New Scientist

Hunting for the Great Galactic Internet

A veteran astronomer turns his attention to the search for extraterrestrial intelligence.

Geoffrey Marcy.
As the new chair of Search for Extra-Terrestrial Intelligence, Geoffrey Marcy has started looking for alien civilizations

Photograph by NASA / Media Telecon.

Astronomer Geoff Marcy is the Usain Bolt of planet hunters—the discoverer of 70 of the first 100 exoplanets, and the first system of planets around a sun-like star. But now he’s started looking for alien civilizations, as the new chair of Search for Extra-Terrestrial Intelligence (SETI) program at UC-Berkeley.

Slate: Why have you decided to join SETI?
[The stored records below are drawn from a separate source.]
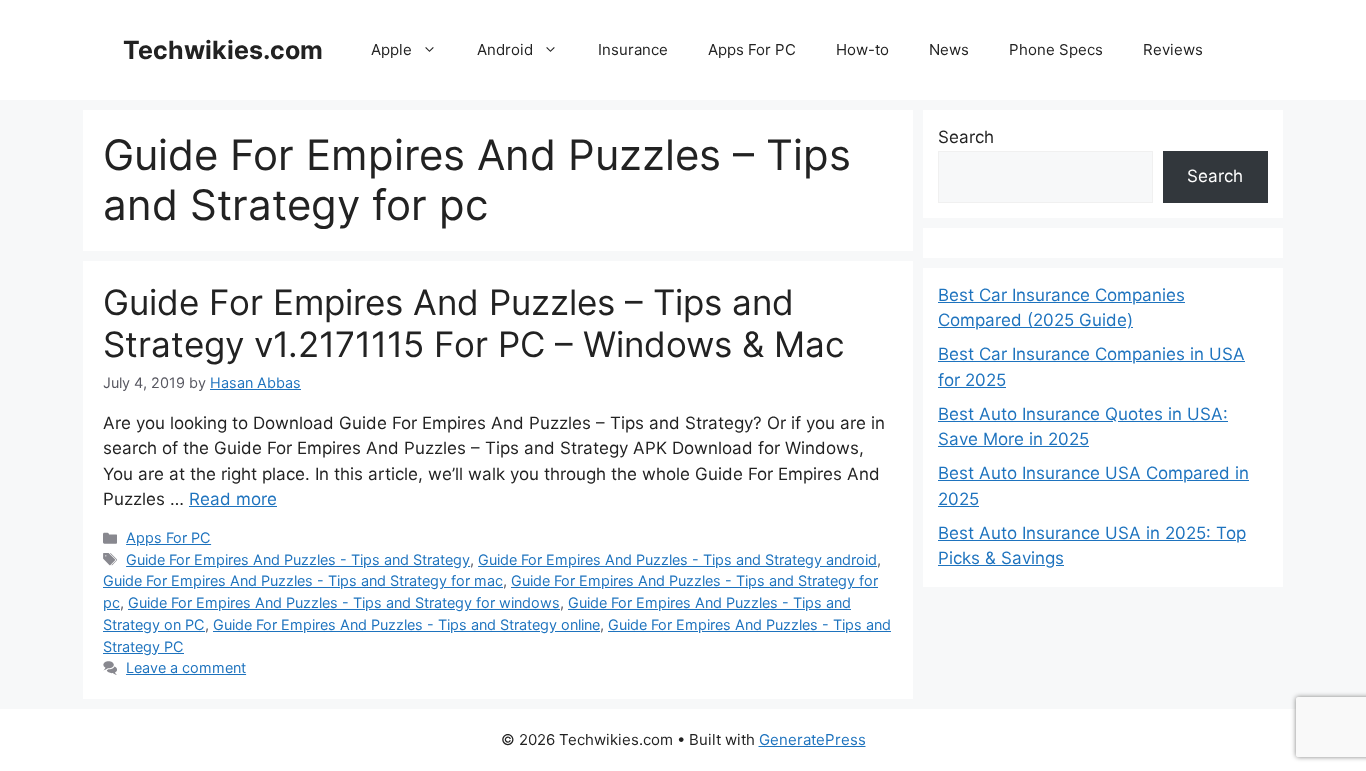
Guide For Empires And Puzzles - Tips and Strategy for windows (344, 602)
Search (966, 137)
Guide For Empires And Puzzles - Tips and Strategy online (406, 624)
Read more (233, 499)
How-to (862, 49)
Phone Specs (1056, 49)
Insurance (633, 49)
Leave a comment (186, 667)
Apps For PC (752, 49)
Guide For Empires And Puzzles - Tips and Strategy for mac (303, 580)
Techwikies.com (223, 50)
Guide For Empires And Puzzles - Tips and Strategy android (677, 559)
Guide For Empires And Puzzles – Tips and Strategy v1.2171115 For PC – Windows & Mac (474, 323)
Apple (391, 49)
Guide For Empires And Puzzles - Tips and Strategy (298, 559)
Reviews (1173, 49)
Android (505, 49)
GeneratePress (812, 739)
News (949, 49)
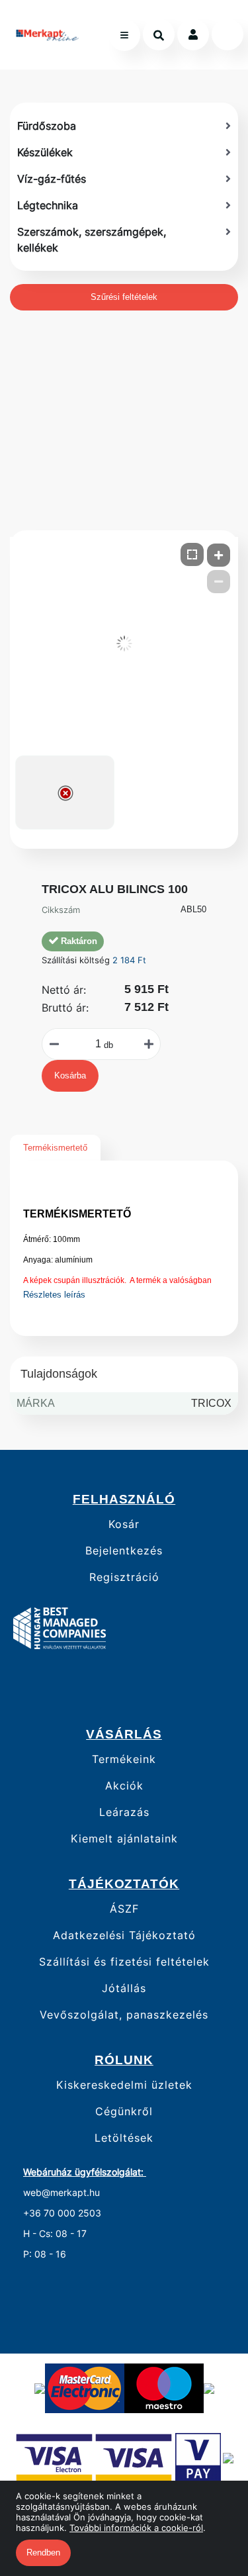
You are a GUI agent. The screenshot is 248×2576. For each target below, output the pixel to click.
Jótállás (124, 1988)
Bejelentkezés (124, 1551)
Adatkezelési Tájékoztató (124, 1935)
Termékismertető (55, 1148)
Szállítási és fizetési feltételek (124, 1962)
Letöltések (124, 2138)
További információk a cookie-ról (136, 2527)
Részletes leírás (54, 1295)
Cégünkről (124, 2111)
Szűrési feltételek (124, 297)
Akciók (124, 1786)
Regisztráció (124, 1577)
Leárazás (124, 1812)
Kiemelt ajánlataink (124, 1839)
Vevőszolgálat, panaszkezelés (124, 2015)
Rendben (43, 2552)
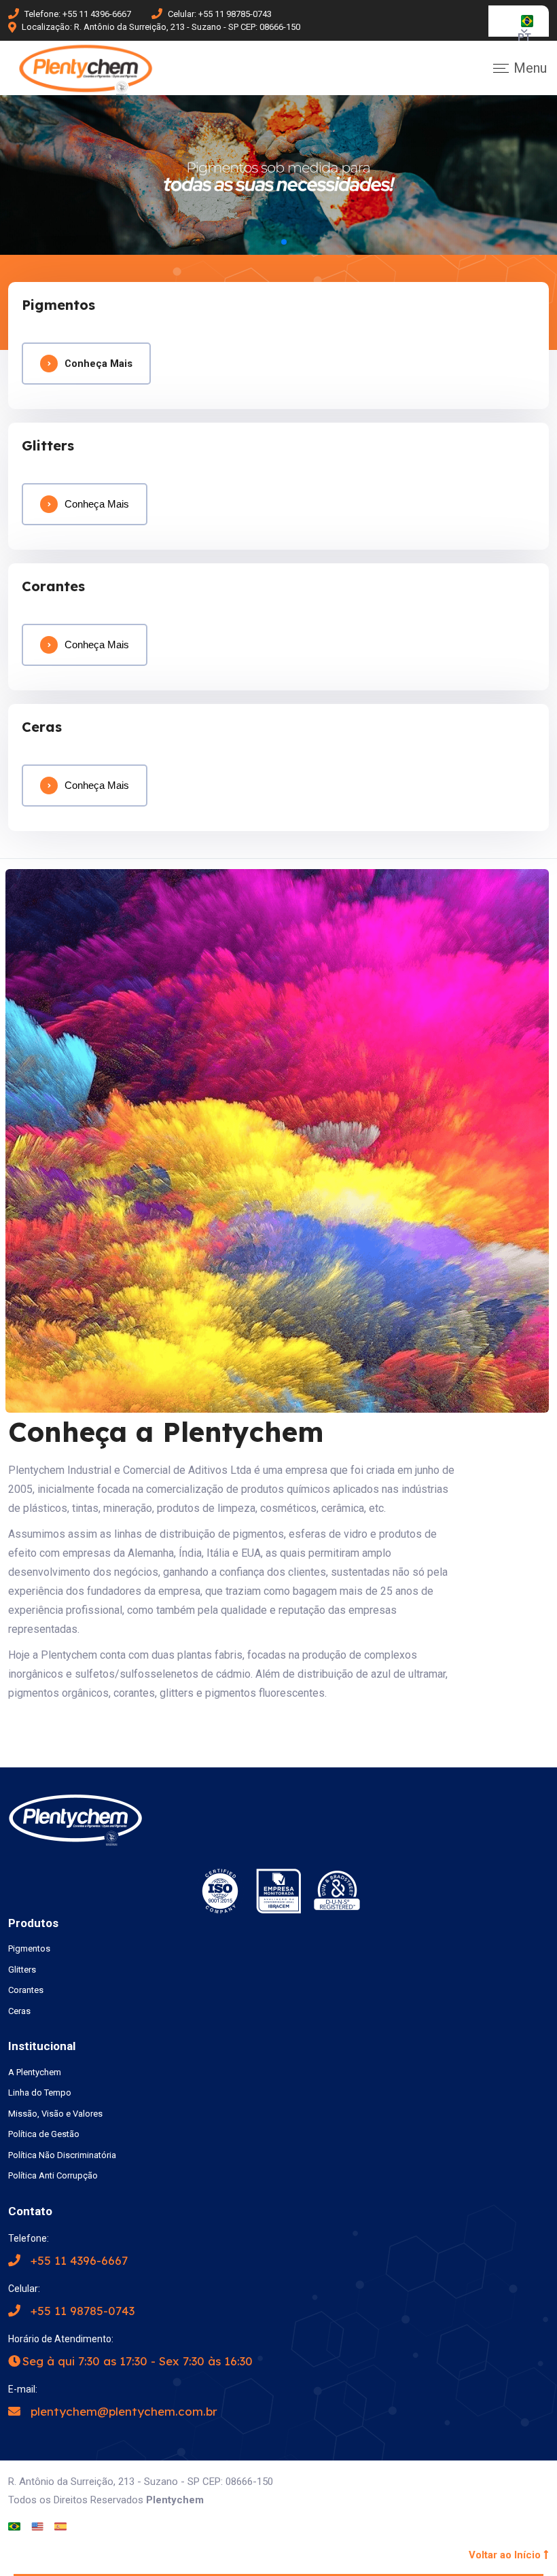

Marcy: I’m at a funny crossroads, personally. I really want to turn my attention away from planet-hunting towards SETI. I’m in this lucky position that my career has been more successful than I could have ever imagined. It’s time for me to roll the dice, try something that’s a long shot. Younger scientists can’t put their eggs in that basket, because if you spend your time on SETI, your chances of success are low. But I have the luxury. There are some experiments we can do to hunt for the great galactic Internet.

Slate: Are you serious? What’s your plan to find aliens?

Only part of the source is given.